What I need isn't pretty graphs. It's operational awareness. Active agents and their current state. Context window usage — how close to the limit. API costs accumulating in real time. Logs from each execution. Files consumed and produced. The difference between "my agent is running" and "my agent is on its third attempt at a task that should have taken one, and it's consumed 200K tokens doing it." That second thing happens more than people admit.
The scarier version is silent drift. An agent doesn't crash, doesn't error — it just quietly shifts from doing what you asked to doing something related but wrong. A refactoring task that starts optimizing for readability instead of performance. A research task that goes deep on one tangent and never comes back. Without observability, you don't catch this until the work is done and pointed in the wrong direction.
Most "multi-agent" demos have zero observability. The agent runs, produces output, and you evaluate the result. For demos, fine. For agents you depend on daily, that's flying blind.
Tailscale as the glue
The networking piece was the part I expected to be painful. Port forwarding, dynamic DNS, firewall rules, SSL certificates for a home server — all the reasons homelabs stay local. Tailscale collapses that entire problem.

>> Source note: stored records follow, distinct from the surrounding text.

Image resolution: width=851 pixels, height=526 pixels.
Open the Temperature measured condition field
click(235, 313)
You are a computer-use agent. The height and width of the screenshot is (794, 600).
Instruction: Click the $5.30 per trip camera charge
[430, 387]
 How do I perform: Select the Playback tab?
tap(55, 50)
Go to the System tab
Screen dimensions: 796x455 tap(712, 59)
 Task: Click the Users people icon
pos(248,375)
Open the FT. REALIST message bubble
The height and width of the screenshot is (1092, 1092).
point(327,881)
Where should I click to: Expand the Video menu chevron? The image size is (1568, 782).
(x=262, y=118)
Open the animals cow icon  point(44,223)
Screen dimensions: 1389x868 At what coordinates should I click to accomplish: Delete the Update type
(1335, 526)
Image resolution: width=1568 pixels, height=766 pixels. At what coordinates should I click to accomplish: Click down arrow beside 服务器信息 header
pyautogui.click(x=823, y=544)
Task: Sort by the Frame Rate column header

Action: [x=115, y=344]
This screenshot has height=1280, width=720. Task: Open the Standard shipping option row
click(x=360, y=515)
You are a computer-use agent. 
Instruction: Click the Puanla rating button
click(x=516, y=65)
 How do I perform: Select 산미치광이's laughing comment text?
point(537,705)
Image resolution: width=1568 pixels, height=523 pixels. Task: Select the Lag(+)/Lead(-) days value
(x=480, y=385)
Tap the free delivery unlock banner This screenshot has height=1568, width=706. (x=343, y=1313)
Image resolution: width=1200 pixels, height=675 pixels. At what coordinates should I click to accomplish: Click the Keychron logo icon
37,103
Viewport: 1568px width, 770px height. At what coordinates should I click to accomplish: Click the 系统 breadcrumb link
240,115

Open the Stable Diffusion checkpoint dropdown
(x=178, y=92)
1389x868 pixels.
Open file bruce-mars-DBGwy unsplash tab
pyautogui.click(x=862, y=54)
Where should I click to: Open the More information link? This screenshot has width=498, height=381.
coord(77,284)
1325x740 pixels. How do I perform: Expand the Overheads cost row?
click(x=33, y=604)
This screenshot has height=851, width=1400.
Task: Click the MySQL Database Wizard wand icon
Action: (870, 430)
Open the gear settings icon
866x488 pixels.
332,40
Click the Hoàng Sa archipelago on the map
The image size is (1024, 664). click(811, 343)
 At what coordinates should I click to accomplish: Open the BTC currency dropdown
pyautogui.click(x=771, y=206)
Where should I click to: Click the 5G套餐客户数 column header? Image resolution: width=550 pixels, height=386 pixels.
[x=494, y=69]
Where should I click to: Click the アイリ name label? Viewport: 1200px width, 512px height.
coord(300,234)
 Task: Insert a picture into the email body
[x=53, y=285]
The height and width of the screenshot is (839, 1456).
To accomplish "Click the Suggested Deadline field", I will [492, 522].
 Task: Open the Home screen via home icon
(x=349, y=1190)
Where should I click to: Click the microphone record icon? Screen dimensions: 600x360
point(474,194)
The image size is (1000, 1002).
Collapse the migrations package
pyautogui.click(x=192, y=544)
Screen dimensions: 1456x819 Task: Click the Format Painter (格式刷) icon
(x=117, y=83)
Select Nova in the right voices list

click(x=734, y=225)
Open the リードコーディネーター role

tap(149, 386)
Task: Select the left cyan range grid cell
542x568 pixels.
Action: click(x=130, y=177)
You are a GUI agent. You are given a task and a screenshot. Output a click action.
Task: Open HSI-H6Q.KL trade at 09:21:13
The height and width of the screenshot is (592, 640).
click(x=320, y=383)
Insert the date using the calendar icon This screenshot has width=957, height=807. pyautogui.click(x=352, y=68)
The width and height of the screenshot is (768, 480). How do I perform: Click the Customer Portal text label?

Your server joins a tailnet. You access it from any device you've authorized. No exposed ports. No public IP. The orchestrator API and dashboard listen only on the Tailscale interface. This is a design choice, not just convenience — it means the agent infrastructure has zero attack surface from the public internet. The only way in is through an authorized device on the tailnet.
Practically, this means kicking off a research task from my phone while I'm out, checking progress from my laptop later, reviewing results at home. The infrastructure follows me without me having to think about network topology. I've been running other services on Tailscale for a while and the reliability has been solid enough that I trust it for this.
The alternative — exposing an agent orchestration API to the public internet — should make anyone uncomfortable. These are systems that execute arbitrary code, manage files, and make API calls. The correct number of open ports for that is zero.
What I'm running
The architecture above is what I've settled on. On the EVO X2 128GB, running Fedora.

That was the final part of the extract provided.